In an Oct. 14 interview, the bus driver, whose name was redacted from the report, told authorities she was calling her base for help for the student, who had kicked Micklevitz in the face, when the driver saw Micklevitz's right arm twice make a punching motion.

"(The bus driver) stated that it was not as if Jean pulled her arm all the way back but it was more of a quick forward movement. Immediately after that, (the boy) started to cry and yell out that Jean knocked out his tooth," read part of the report. "(The bus driver) originally heard Jean say that he hit his head on the window but he yelled back that Jean punched him."

After sending the boy home and going to the school to make a report, the driver said Micklevitz mentioned she was worried about a future lawsuit and never complained about bite injuries to her arm.

"(The driver) believes Jean struck (the student) in the mouth two times and knows he never hit his face against the window," the report continued. "She (the driver) also does not believe he hit his mouth on Jean's arm."


Authorities at the Kane County Child Advocacy Center tried to interview the boy on Oct. 21, but he didn't want to talk about it.
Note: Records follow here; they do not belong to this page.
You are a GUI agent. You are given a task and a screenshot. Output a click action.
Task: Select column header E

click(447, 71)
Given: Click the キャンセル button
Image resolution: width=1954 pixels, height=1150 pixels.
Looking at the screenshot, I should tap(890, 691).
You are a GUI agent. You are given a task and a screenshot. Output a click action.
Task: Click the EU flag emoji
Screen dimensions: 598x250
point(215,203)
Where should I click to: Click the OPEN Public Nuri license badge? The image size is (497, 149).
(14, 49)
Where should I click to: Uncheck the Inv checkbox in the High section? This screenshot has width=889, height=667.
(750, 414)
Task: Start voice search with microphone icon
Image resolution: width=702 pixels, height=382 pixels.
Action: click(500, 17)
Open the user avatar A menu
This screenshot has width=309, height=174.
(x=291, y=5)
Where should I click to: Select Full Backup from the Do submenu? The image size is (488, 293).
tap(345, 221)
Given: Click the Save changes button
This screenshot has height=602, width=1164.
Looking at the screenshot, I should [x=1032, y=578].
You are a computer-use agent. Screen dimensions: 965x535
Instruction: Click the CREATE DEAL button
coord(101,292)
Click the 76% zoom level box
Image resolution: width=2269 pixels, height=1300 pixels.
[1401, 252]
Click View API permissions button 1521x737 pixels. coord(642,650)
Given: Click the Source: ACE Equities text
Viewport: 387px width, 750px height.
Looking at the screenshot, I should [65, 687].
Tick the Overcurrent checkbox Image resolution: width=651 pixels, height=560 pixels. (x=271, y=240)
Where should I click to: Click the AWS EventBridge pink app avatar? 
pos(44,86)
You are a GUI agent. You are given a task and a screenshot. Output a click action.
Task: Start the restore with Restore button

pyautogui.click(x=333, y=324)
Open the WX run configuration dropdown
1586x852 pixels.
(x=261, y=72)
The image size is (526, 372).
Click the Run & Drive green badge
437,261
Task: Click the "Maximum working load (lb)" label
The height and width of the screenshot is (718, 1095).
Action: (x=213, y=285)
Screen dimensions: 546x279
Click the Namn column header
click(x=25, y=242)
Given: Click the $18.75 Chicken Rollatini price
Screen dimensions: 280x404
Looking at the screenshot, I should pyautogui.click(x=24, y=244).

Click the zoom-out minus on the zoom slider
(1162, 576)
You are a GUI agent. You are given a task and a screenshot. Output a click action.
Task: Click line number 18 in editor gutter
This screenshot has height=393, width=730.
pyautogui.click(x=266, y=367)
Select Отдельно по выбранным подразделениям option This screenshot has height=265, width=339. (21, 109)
On Oct. 23, according to the report, a caseworker from the Department of Children and Family Services interviewed the boy, who again was reluctant to talk but eventually said "he was trying to bite Jean's fist as it was coming toward him."

Micklevitz provided a written statement on Oct. 2 in which she said the boy tried to bite her several times and he was in restraints for an hour at his home before getting on the bus. "Now, we have a child lying like a puddle on the floor, yelling. I have no formal training for issues like this. I have no idea what to do next," read part of her statement.

Micklevitz said she knocked out a tooth, which she said was loose, pulling her hand away from the student, according to her statement.

Tom Stirn, superintendent at Central Unit Community School District 301, wrote in an email Friday that Micklevitz received training Aug. 22 to help accommodate the student's needs and more training Aug. 30 for nonviolent crisis intervention and de-escalation techniques.

"What occurred on this particular bus is an isolated, unfortunate exception, and does not reflect the dedication and professionalism of the rest of the district," Stirn added. "The District has a fleet of over 75 buses and employs over 65 school bus drivers who safely transport approximately 4,200 students over 87 square miles on a daily basis. Our bus drivers and aides are supported with tools and training, especially for difficult situations, and they care deeply about the students in their care."

Micklevitz is free on $3,000 bail and is next due in court Nov. 22.